Donald Gee, as I’ve mentioned, changed his mind about Bible schools. When he’d become the principal of one, he wrote:

‘Bible Schools are unnecessary. That is exactly what I used to say for many years; and I believed it too! It is a fitting revenge that in the providence of God I now find myself installed as the Principal of such an Institution. What made me talk like that? …. Looking back I now know that in my case there was an unrecognised tincture of pride in what I said. I foolishly felt that I was doing pretty well as a pastor… in my heart I was saying, “see what I have done without going to any Bible School”.’ (Redemption Tidings, 15th Feb, 1958)

Gee left school at the age of 14 and went on to become a Pentecostal pastor without any theological study. But when he became a pastor, he discovered the need for the study he hadn’t had.

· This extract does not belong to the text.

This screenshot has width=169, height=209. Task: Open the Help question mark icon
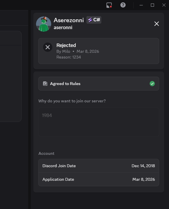(123, 5)
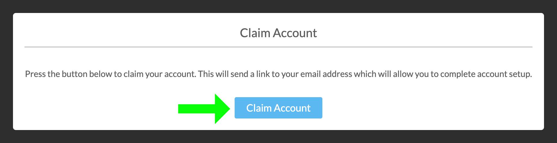
Task: Click the word "Claim" on the blue button
Action: [259, 108]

To make up for it, he devoted all his mornings to systematic study, culminating in writing a new essay every day. Not an essay for examination or publication (although he did publish lots years later), but an essay consigned to the bin, simply to teach himself to think, to reason, and to argue a case.

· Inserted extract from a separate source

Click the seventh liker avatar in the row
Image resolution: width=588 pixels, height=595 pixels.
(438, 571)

In the course of his pastorate in Leith, Gee discovered some of the dangers which could arise among Pentecostals when serious critical thought isn’t cultivated. And from his experience of Pentecostalism both in this country and around the world he concluded that:

‘There is a need for the Pentecostal churches to … add to our fervent testimony of experience … a more determined intellectual effort to define our faith. We ought not enjoy deep emotion at the expense of shallow thinking.’

Donald Gee went from being an opponent of theological education for Pentecostals, to a hearty advocate. And not just for others, but for himself as well. For his own development and benefit he continued his theological studies throughout his life. And he didn’t limit his reading to other Pentecostal and Evangelical writers; Gee engaged with the latest prominent theological thinkers. For example, he studied the Systematic Theology of Paul Tillich (at a time when it would have been virtually unheard of for Pentecostals to read scholars like that!).

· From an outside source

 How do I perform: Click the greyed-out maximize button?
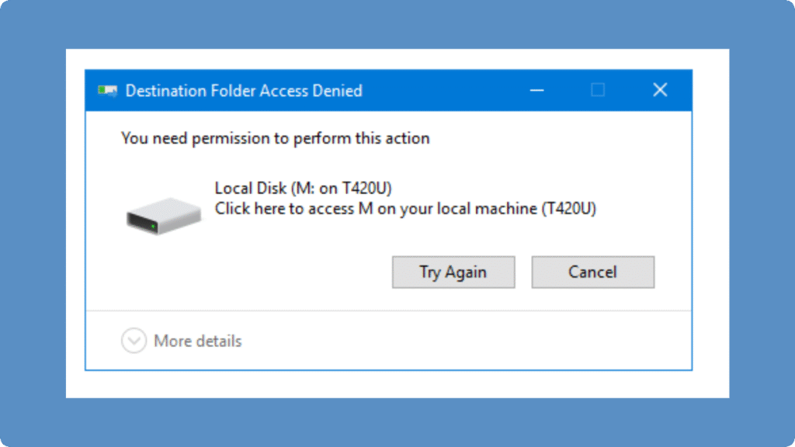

As Gee recognised, healthy Pentecostal experience and emotion cannot properly thrive if rooted in shallow thinking. The intellect is not the enemy of Pentecostal faith and experience. Rather, the intellect – the life of the mind – is a vital aspect of a flourishing Christianity.

On the night of His arrest, Jesus prayed to His Father, saying, ‘This is eternal life, that they may know You, the only true God, and Jesus Christ whom You have sent’ (John 17:3). So, according to Jesus here, eternal life – salvation – involves knowledge. Now, of course, this isn’t mere intellectual knowledge: to know someone is more than to know about them. Yet knowing someone does involve knowing about them.

And so Jesus tells us that our love for the Lord is not limited to our emotions or our actions, but involves our intellectual life as well. For we are to: love the Lord our God, not only with all our heart and all our soul, but also with all our mind. (Mt 22:37/Mk 12:30/Lk 10:27).

And that is precisely what we do, when we engage in the hard work of theological and biblical studies! As C.S. Lewis put it:

‘Many who find that “nothing happens” when they sit down, or kneel down, to a book of devotion, would find that the heart sings unbidden while they are working their way through a tough bit of theology with a pipe in their teeth and a pencil in their hand.’ (Introduction to Athanasius, On the Incarnation, p.8)

Perhaps Pentecostals might demur when it comes to a pipe between the teeth, but we can certainly get on board with getting out our theological books and pencils, as a way of loving the Lord with all our minds!